**Reading text:**
════════

Putin Is Back On-line to Warn Bush of Security Council Trap

After a long, chilly pause, Russian president Vladimir Putin and US president George W. Bush had a heart to heart conversation on March 6 of the kind that became routine before and during the Afghan War – but not much since Iraq took center stage.


This time too, Putin did most of the talking and what he conveyed, according to exclusive information reaching DEBKA-Net-Weekly‘s sources in Washington and Moscow, was a grim warning: Run as fast as you can from the Security Council. Spelling out his strange message, Putin said: “Drop the resolution. Don’t let it go to vote. I’m talking as a friend. The same people who ambushed you (the United States) in Mogadishu and Srebrenica are now lying in wait for you again both in the Security Council and, later, in Iraq.”

════════

**Information provided:**

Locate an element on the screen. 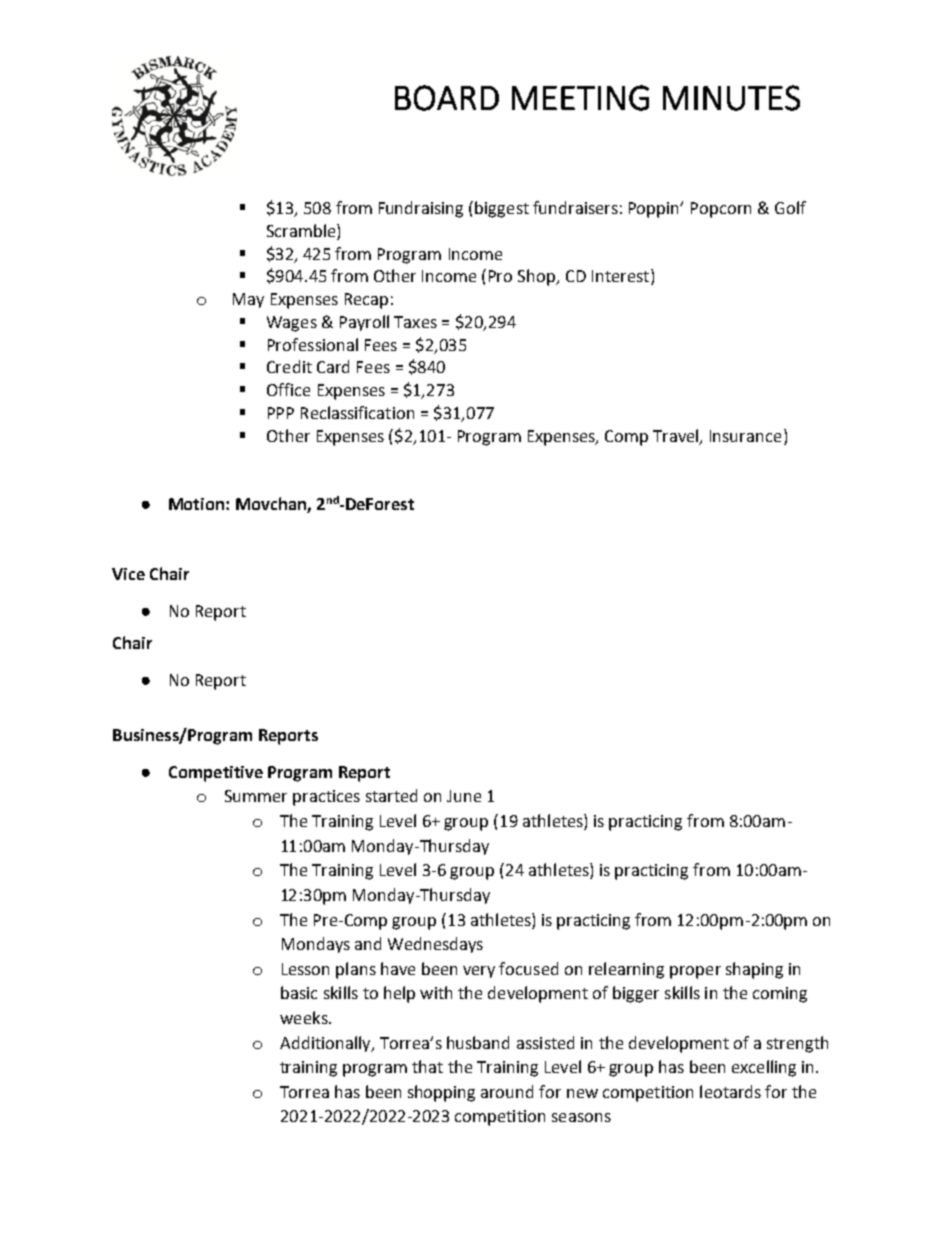 The height and width of the screenshot is (1233, 952). BOARD is located at coordinates (447, 98).
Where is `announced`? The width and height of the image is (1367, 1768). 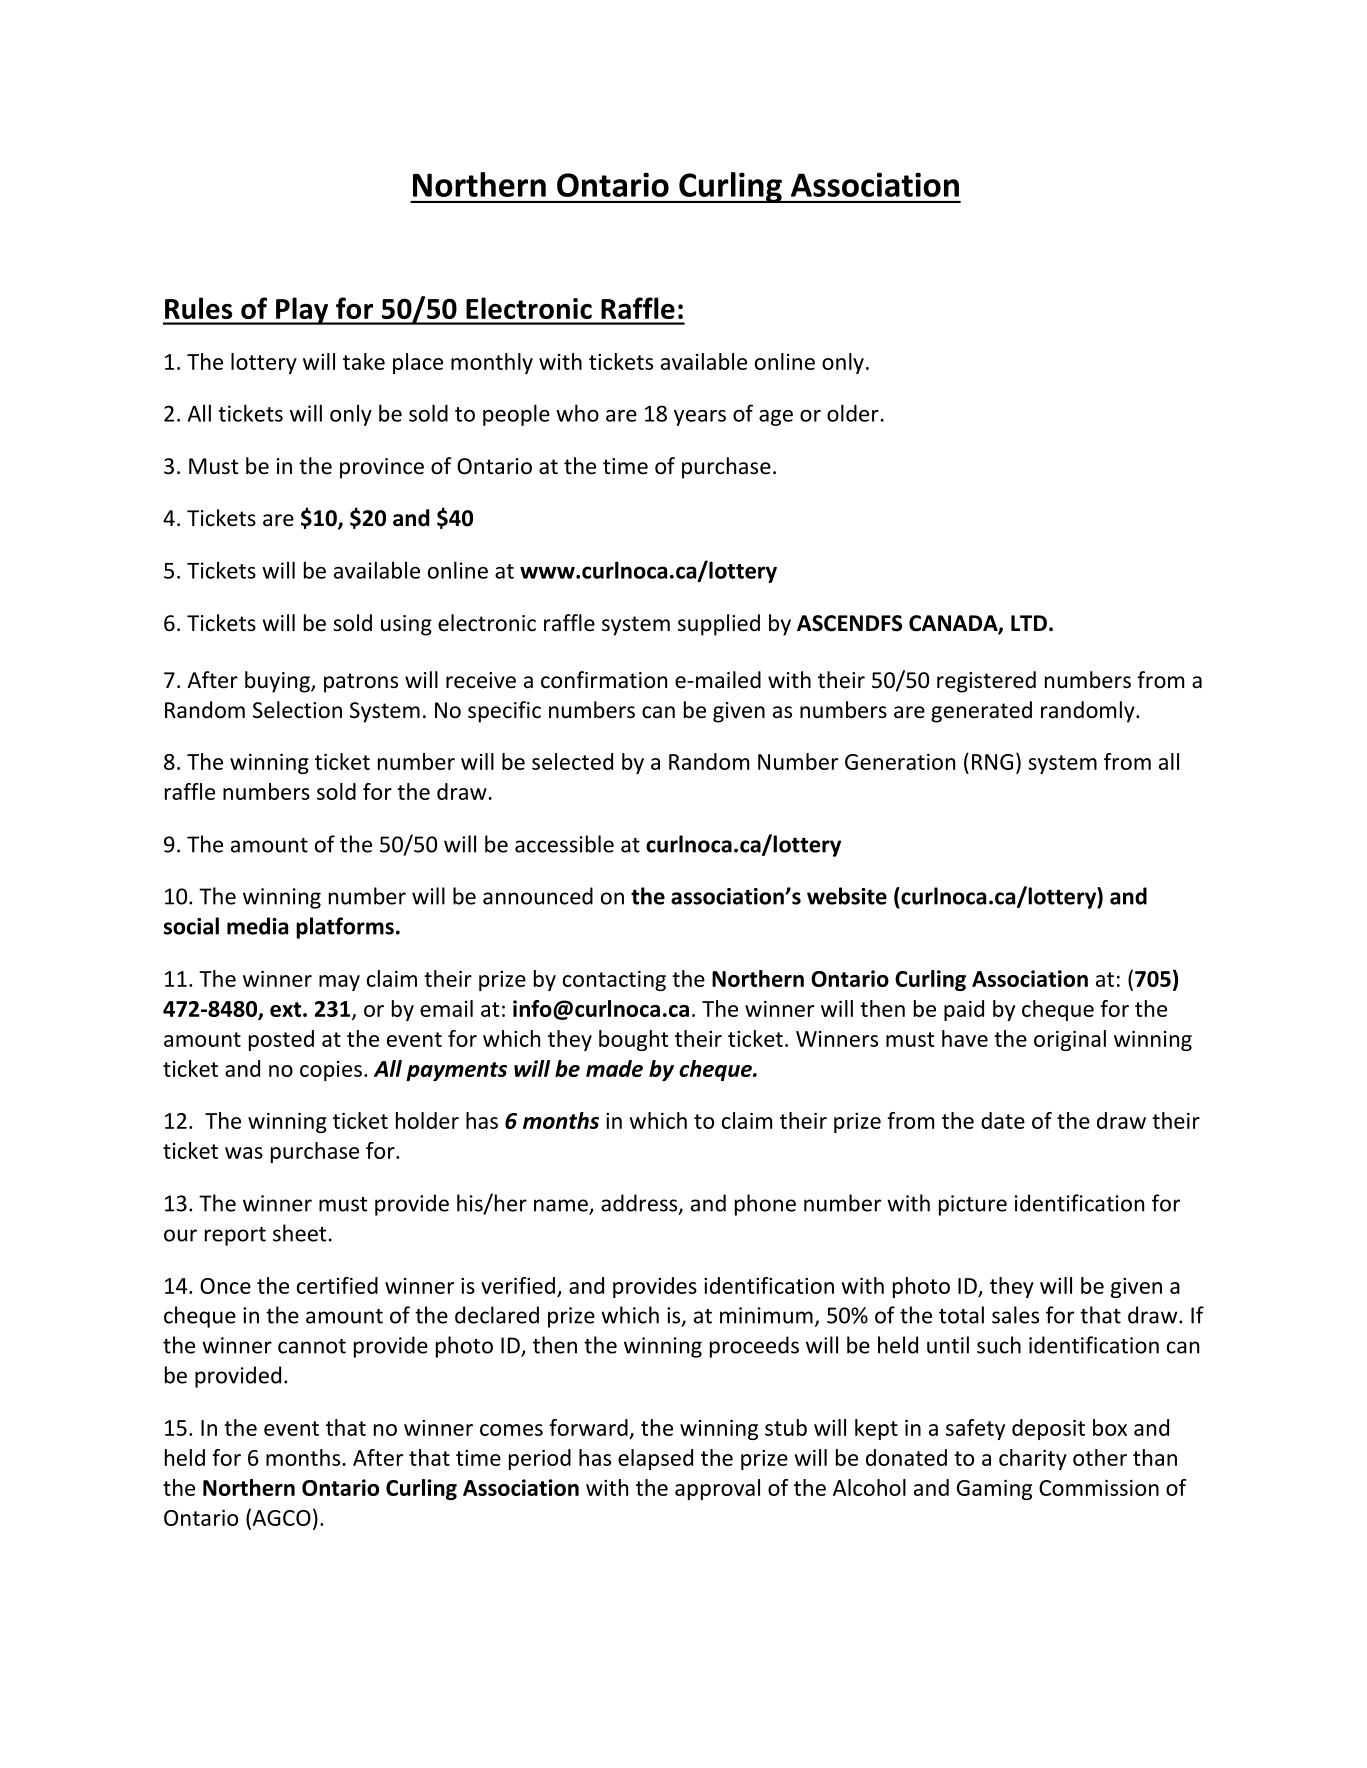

════════

**Task list:**
1. List every city or town named in the article on Putin's warning to Bush.
2. Please write a continuation of the article on Putin's warning to Bush, picking up after its final sentence.

**Exercise answers:**
1. Washington, Moscow, Mogadishu, Srebrenica

2.
The US-UK second resolution on Iraq, he explained, was playing straight into the hands of those people. By giving the Security Council sole power to determine the legitimacy of the allied coalition’s diplomatic posture and offensive against Iraq, Washington was storing trouble for itself; it was planting an obstacle in the path of its own action and putting it in the hands of its foremost antagonist, France. Chirac, Putin warned, had hatched a scheme for turning the Security Council around to undermine the US-led coalition at a critical juncture in its offensive.


At the time of Putin’s warning, Bush and British premier Tony Blair were still working flat out for a majority of nine to back a resolution serving Saddam with a tight ultimatum to prove by March 17 that he was acting to disarm. They believed a majority vote, even if nullified by a French veto, would lend moral weight to military action against Iraq.


Six days later, Bush – possibly under the influence of Putin’s advice – showed strong signs of washing his hands of international diplomacy and pressing on with his offensive against Iraq without waiting for UN sanction. He appeared to have decided against a formal declaration of war but instead letting the assault unfold, mainly by means of rapid, covert strikes to capture large swathes of territory.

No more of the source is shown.